| What this task involves |
Among the records below, find the lines containing "Select" and state only how many there are.

| Data records |
========================================================================

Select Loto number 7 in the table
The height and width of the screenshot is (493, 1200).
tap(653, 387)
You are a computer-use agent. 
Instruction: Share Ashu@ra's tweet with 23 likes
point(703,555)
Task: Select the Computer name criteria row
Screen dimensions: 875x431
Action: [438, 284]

========================================================================

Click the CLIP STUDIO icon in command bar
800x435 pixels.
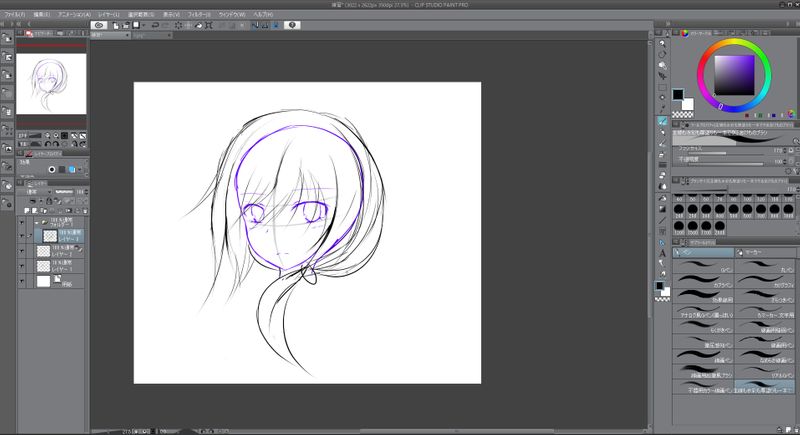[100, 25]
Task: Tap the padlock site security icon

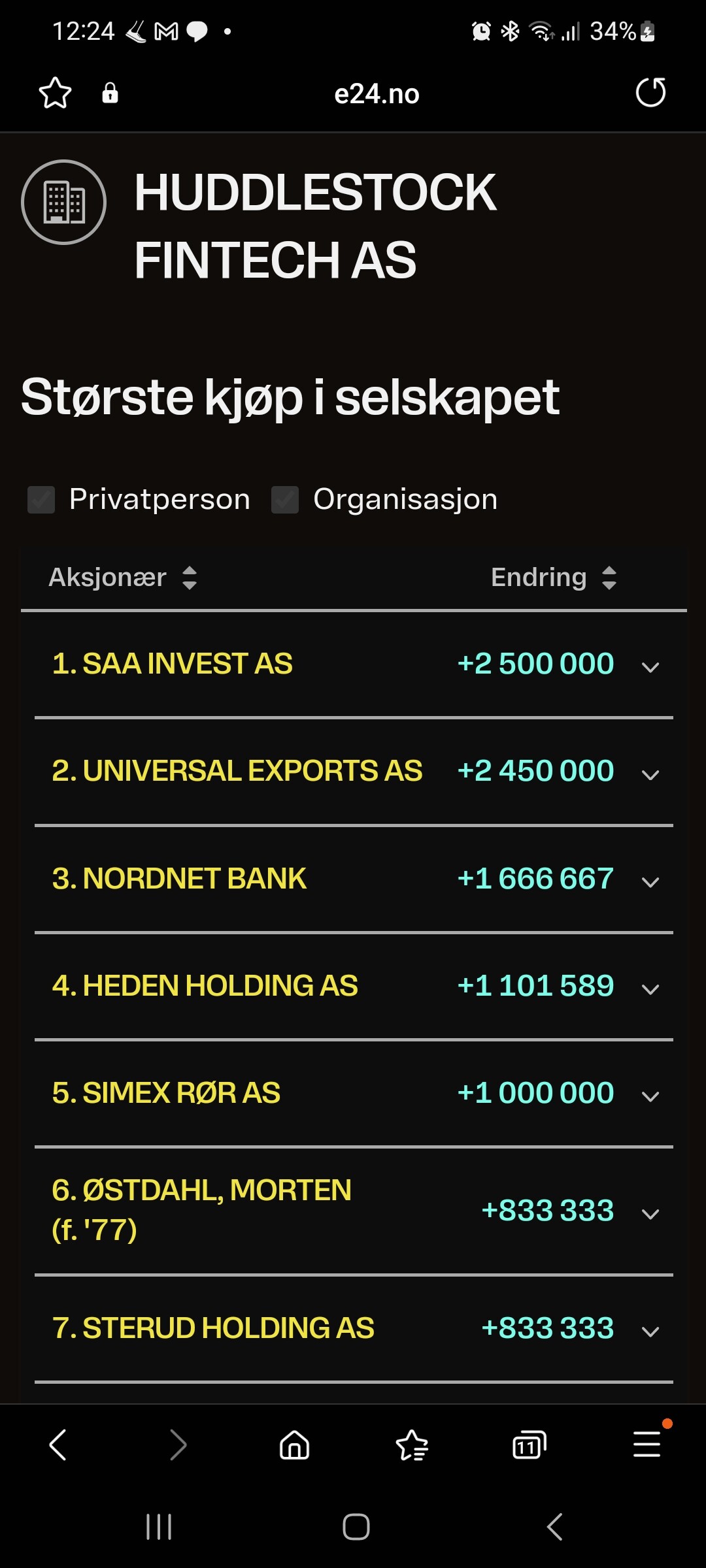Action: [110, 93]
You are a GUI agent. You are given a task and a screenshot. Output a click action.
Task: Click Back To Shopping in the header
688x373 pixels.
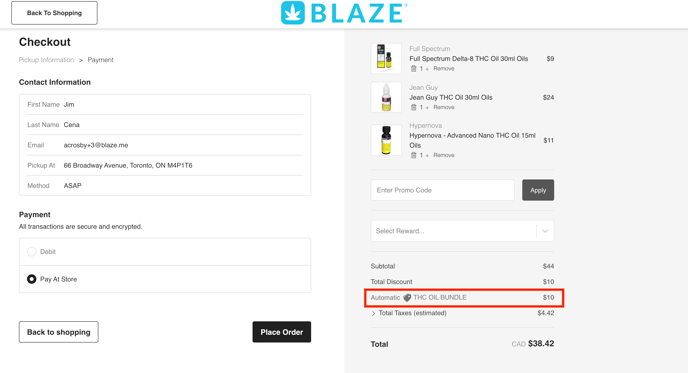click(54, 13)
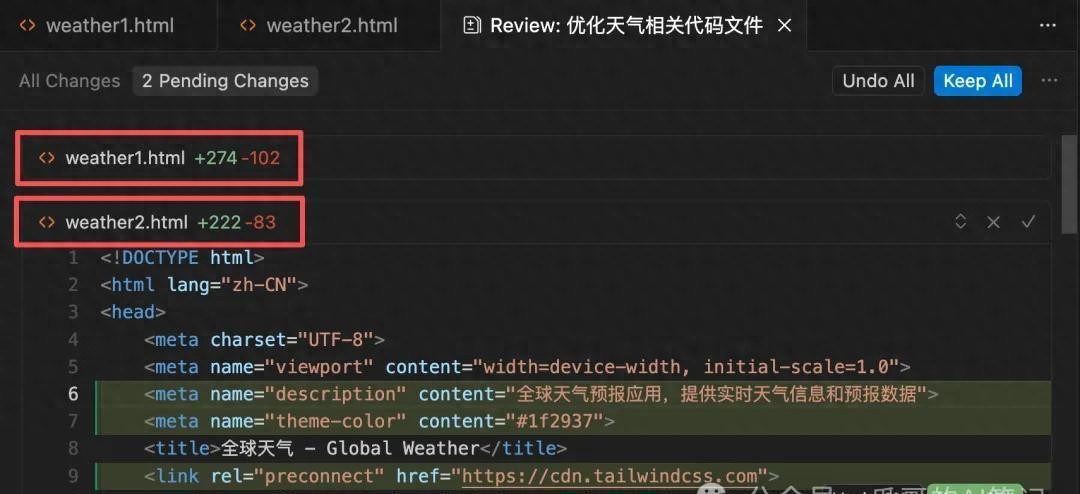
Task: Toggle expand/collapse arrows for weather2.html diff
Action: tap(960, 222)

========================================================================

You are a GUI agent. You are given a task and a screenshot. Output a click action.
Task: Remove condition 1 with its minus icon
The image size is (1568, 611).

========================================================================

| Answer space |
2